Те после рыбалки молча, трезво и неподвижно сидели в призрачном свете полярных сумерек. Их индивидуальные социальные коконы были слишком объемны для маленького пространства рыбацкой хижины, и они могли только впритирку спрессовывать зоны своего комфортного обитания, как кильки в банке. К тому же французы даже на ночь не снимали спасжилетов, так как понимали инструкции по технике безопасности буквально. Тогда вот я и понял, в чем различие казарменного социализма, рыбацкого социализма и французского.
Казарменный социализм хорош как школа и технология, но плох как идеология. Он дает уникальный опыт сосуществования в условиях недостатка ресурсов, неполной свободы и минимальной жилплощади. Но рано или поздно жилищный вопрос берет свое — коммунальные дрязги убивают высокие цели, которые и называются идеологией. Потому построить большой казарменный социализм нереально, даже имея общаговскую мудрость Вовы или казарменный юмор Сани.
Другое дело рыбацкий социализм. Он хорош и как школа, и как технология, и как идеология. Всем в кайф ловить рыбу и не жалко делиться со своими, когда рыбы много, и она пропадает. А с чужими лучше не делиться даже протухшей рыбой — так спокойнее на душе. Потому построить маленький (в пределах артели) рыбацкий социализм реально. Если есть большая рыба! И ее так много, что не нужен даже учет и контроль.
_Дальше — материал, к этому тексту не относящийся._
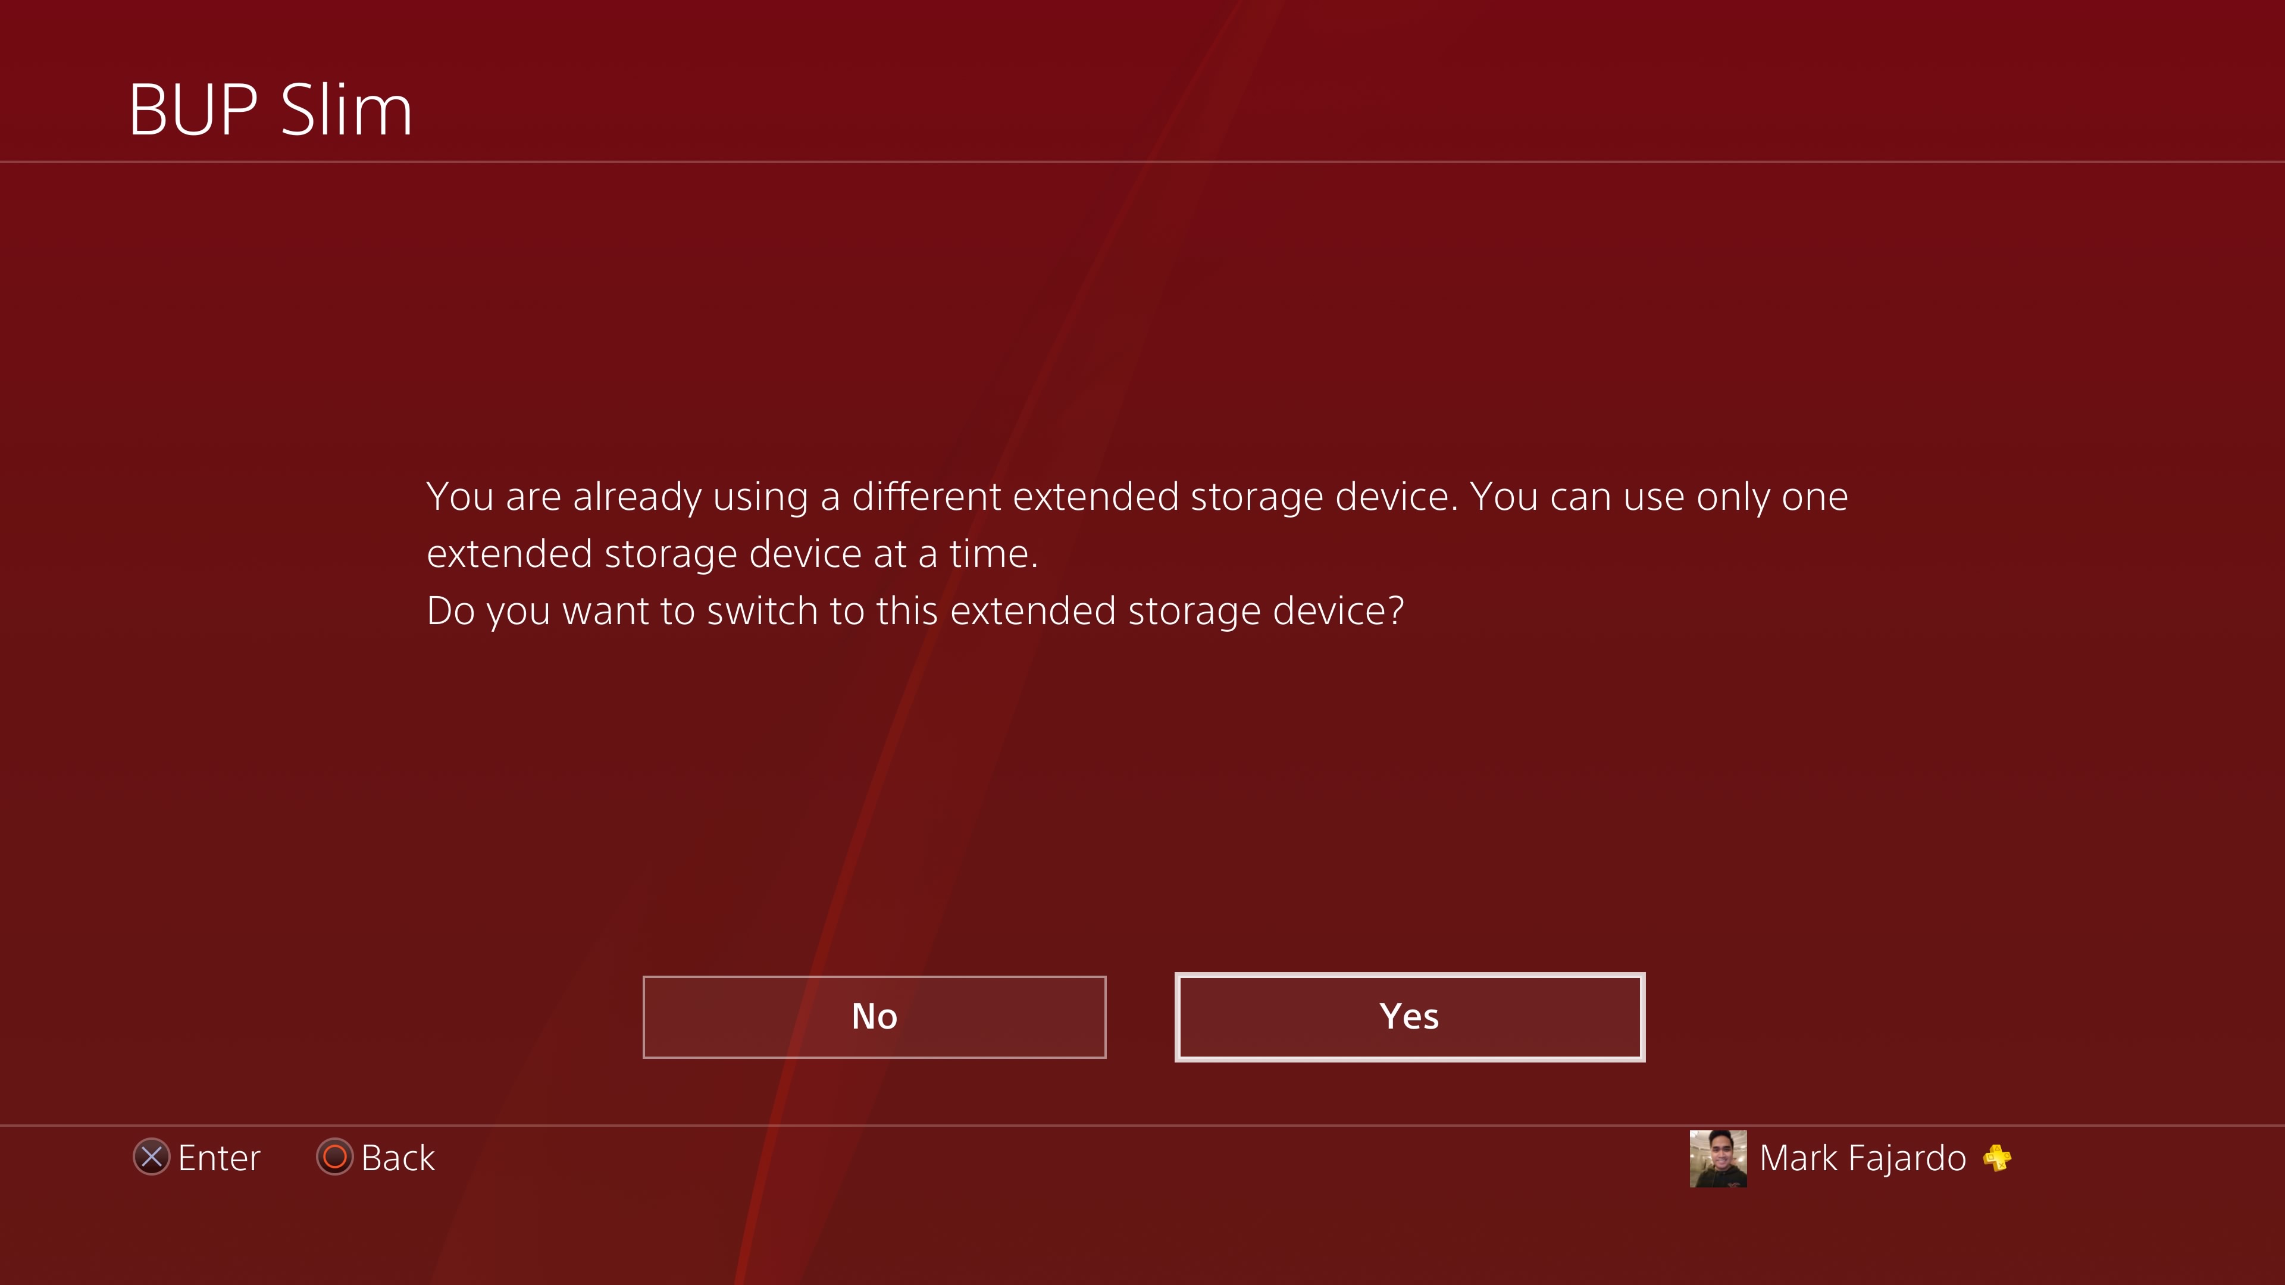Screen dimensions: 2285x1285
Task: Choose Yes to use this extended storage
Action: click(x=1409, y=1016)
Но есть еще французский социализм. Это когда страной правит президент-социалист, который все знает про его идеологию. А простые граждане не знают, кто у них президент. Такой социализм как бы построен, но выглядит несколько утопично — ведь у них нет большой рыбы, как у норвежцев, они не умеют делиться, как мы с белорусами, и не стремятся покинуть Евросоюз, как завещал великий пастор Эриксен. Да и спасательных жилетов всегда не хватает на всех. И молчаливые они, как морской заяц — лахтак.